Stated exercise
Please rewrite the rows below, replacing "registration dialog" with "sign-up dialog" and leaving everything else unchanged.

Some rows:
────────────────────────────────────────

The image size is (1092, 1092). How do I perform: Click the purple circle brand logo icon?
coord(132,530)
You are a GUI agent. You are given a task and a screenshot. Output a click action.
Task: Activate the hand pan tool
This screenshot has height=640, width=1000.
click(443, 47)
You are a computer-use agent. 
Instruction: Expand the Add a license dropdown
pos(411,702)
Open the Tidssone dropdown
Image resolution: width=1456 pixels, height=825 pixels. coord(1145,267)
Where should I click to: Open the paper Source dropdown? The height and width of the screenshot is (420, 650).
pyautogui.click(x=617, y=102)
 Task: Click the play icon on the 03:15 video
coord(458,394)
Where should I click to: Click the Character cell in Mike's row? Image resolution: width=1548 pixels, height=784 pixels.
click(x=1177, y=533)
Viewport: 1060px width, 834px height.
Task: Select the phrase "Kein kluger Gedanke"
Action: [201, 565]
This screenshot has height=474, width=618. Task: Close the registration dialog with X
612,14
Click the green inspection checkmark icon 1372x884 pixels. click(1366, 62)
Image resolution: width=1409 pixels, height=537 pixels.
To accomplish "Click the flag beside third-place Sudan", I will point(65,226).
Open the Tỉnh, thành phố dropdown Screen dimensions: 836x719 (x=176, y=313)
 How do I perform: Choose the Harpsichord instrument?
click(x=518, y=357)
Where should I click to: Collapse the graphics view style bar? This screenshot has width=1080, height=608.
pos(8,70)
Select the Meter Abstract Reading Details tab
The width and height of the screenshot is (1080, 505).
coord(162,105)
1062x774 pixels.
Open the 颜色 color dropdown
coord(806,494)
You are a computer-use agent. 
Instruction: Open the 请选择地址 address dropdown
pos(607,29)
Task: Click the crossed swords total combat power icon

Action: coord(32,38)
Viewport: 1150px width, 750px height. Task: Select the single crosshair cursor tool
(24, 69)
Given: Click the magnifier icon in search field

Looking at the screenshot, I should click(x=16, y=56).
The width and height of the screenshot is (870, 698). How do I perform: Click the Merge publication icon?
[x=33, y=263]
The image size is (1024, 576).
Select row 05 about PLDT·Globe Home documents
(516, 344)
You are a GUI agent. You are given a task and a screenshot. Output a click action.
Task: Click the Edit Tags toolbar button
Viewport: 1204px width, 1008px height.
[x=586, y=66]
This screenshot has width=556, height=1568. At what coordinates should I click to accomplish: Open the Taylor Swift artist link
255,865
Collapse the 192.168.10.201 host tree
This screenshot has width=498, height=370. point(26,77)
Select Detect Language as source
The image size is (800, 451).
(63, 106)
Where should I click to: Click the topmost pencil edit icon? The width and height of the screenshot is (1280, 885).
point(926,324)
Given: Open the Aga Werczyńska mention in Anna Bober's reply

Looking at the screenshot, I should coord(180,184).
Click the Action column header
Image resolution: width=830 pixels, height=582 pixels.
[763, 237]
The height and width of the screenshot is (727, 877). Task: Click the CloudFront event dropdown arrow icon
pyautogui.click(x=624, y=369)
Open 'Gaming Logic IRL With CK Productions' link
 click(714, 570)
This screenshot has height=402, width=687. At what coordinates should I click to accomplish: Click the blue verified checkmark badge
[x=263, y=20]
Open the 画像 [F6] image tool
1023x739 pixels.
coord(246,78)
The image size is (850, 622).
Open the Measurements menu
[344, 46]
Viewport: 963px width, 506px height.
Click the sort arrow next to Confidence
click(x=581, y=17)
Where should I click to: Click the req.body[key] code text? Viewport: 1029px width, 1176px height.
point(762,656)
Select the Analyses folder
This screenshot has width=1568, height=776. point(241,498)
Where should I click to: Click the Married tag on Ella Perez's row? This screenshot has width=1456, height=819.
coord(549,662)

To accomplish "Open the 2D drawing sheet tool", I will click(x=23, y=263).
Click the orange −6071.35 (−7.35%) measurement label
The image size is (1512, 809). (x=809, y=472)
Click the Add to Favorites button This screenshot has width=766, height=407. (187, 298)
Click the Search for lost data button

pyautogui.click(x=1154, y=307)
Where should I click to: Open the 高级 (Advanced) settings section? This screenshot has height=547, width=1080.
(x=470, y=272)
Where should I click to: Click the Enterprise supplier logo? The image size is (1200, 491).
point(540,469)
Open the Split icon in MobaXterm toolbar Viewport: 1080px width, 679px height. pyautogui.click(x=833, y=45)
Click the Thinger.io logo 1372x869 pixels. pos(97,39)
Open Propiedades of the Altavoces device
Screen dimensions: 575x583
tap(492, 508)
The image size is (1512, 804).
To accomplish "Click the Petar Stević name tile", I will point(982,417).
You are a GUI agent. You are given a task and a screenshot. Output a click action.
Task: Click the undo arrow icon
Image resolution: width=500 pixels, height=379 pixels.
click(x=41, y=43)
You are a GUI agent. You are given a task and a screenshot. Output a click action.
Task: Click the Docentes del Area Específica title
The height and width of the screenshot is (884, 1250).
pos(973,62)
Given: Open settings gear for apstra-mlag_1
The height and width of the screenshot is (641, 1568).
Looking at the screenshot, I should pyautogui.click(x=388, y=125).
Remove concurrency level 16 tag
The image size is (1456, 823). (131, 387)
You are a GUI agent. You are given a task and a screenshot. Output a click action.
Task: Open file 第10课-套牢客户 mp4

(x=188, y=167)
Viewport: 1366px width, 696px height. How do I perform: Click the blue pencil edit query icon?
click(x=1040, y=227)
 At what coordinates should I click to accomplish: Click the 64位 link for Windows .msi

────────────────────────────────────────

Written reply
The image size is (1092, 1092). How do I perform: Click the purple circle brand logo icon?
coord(132,530)
You are a GUI agent. You are given a task and a screenshot. Output a click action.
Task: Activate the hand pan tool
This screenshot has height=640, width=1000.
click(443, 47)
You are a computer-use agent. 
Instruction: Expand the Add a license dropdown
pos(411,702)
Open the Tidssone dropdown
Image resolution: width=1456 pixels, height=825 pixels. coord(1145,267)
Where should I click to: Open the paper Source dropdown? The height and width of the screenshot is (420, 650).
pyautogui.click(x=617, y=102)
 Task: Click the play icon on the 03:15 video
coord(458,394)
Where should I click to: Click the Character cell in Mike's row? Image resolution: width=1548 pixels, height=784 pixels.
click(x=1177, y=533)
Viewport: 1060px width, 834px height.
Task: Select the phrase "Kein kluger Gedanke"
Action: [201, 565]
This screenshot has height=474, width=618. Task: Close the sign-up dialog with X
612,14
Click the green inspection checkmark icon 1372x884 pixels. click(1366, 62)
Image resolution: width=1409 pixels, height=537 pixels.
To accomplish "Click the flag beside third-place Sudan", I will point(65,226).
Open the Tỉnh, thành phố dropdown Screen dimensions: 836x719 (x=176, y=313)
 How do I perform: Choose the Harpsichord instrument?
click(x=518, y=357)
Where should I click to: Collapse the graphics view style bar? This screenshot has width=1080, height=608.
pos(8,70)
Select the Meter Abstract Reading Details tab
The width and height of the screenshot is (1080, 505).
coord(162,105)
1062x774 pixels.
Open the 颜色 color dropdown
coord(806,494)
You are a computer-use agent. 
Instruction: Open the 请选择地址 address dropdown
pos(607,29)
Task: Click the crossed swords total combat power icon

Action: coord(32,38)
Viewport: 1150px width, 750px height. Task: Select the single crosshair cursor tool
(24, 69)
Given: Click the magnifier icon in search field

Looking at the screenshot, I should click(x=16, y=56).
The width and height of the screenshot is (870, 698). How do I perform: Click the Merge publication icon?
[x=33, y=263]
The image size is (1024, 576).
Select row 05 about PLDT·Globe Home documents
(516, 344)
You are a GUI agent. You are given a task and a screenshot. Output a click action.
Task: Click the Edit Tags toolbar button
Viewport: 1204px width, 1008px height.
[x=586, y=66]
This screenshot has width=556, height=1568. At what coordinates should I click to accomplish: Open the Taylor Swift artist link
255,865
Collapse the 192.168.10.201 host tree
This screenshot has width=498, height=370. point(26,77)
Select Detect Language as source
The image size is (800, 451).
(63, 106)
Where should I click to: Click the topmost pencil edit icon? The width and height of the screenshot is (1280, 885).
point(926,324)
Given: Open the Aga Werczyńska mention in Anna Bober's reply

Looking at the screenshot, I should coord(180,184).
Click the Action column header
Image resolution: width=830 pixels, height=582 pixels.
[763, 237]
The height and width of the screenshot is (727, 877). Task: Click the CloudFront event dropdown arrow icon
pyautogui.click(x=624, y=369)
Open 'Gaming Logic IRL With CK Productions' link
 click(714, 570)
This screenshot has height=402, width=687. At what coordinates should I click to accomplish: Click the blue verified checkmark badge
[x=263, y=20]
Open the 画像 [F6] image tool
1023x739 pixels.
coord(246,78)
The image size is (850, 622).
Open the Measurements menu
[344, 46]
Viewport: 963px width, 506px height.
Click the sort arrow next to Confidence
click(x=581, y=17)
Where should I click to: Click the req.body[key] code text? Viewport: 1029px width, 1176px height.
point(762,656)
Select the Analyses folder
This screenshot has width=1568, height=776. point(241,498)
Where should I click to: Click the Married tag on Ella Perez's row? This screenshot has width=1456, height=819.
coord(549,662)

To accomplish "Open the 2D drawing sheet tool", I will click(x=23, y=263).
Click the orange −6071.35 (−7.35%) measurement label
The image size is (1512, 809). (x=809, y=472)
Click the Add to Favorites button This screenshot has width=766, height=407. (187, 298)
Click the Search for lost data button

pyautogui.click(x=1154, y=307)
Where should I click to: Open the 高级 (Advanced) settings section? This screenshot has height=547, width=1080.
(x=470, y=272)
Where should I click to: Click the Enterprise supplier logo? The image size is (1200, 491).
point(540,469)
Open the Split icon in MobaXterm toolbar Viewport: 1080px width, 679px height. pyautogui.click(x=833, y=45)
Click the Thinger.io logo 1372x869 pixels. pos(97,39)
Open Propiedades of the Altavoces device
Screen dimensions: 575x583
tap(492, 508)
The image size is (1512, 804).
To accomplish "Click the Petar Stević name tile", I will point(982,417).
You are a GUI agent. You are given a task and a screenshot. Output a click action.
Task: Click the undo arrow icon
Image resolution: width=500 pixels, height=379 pixels.
click(x=41, y=43)
You are a GUI agent. You are given a task and a screenshot. Output a click action.
Task: Click the Docentes del Area Específica title
The height and width of the screenshot is (884, 1250).
pos(973,62)
Given: Open settings gear for apstra-mlag_1
The height and width of the screenshot is (641, 1568).
Looking at the screenshot, I should pyautogui.click(x=388, y=125).
Remove concurrency level 16 tag
The image size is (1456, 823). (131, 387)
You are a GUI agent. You are given a task and a screenshot. Output a click action.
Task: Open file 第10课-套牢客户 mp4

(x=188, y=167)
Viewport: 1366px width, 696px height. How do I perform: Click the blue pencil edit query icon?
click(x=1040, y=227)
 At what coordinates should I click to accomplish: Click the 64位 link for Windows .msi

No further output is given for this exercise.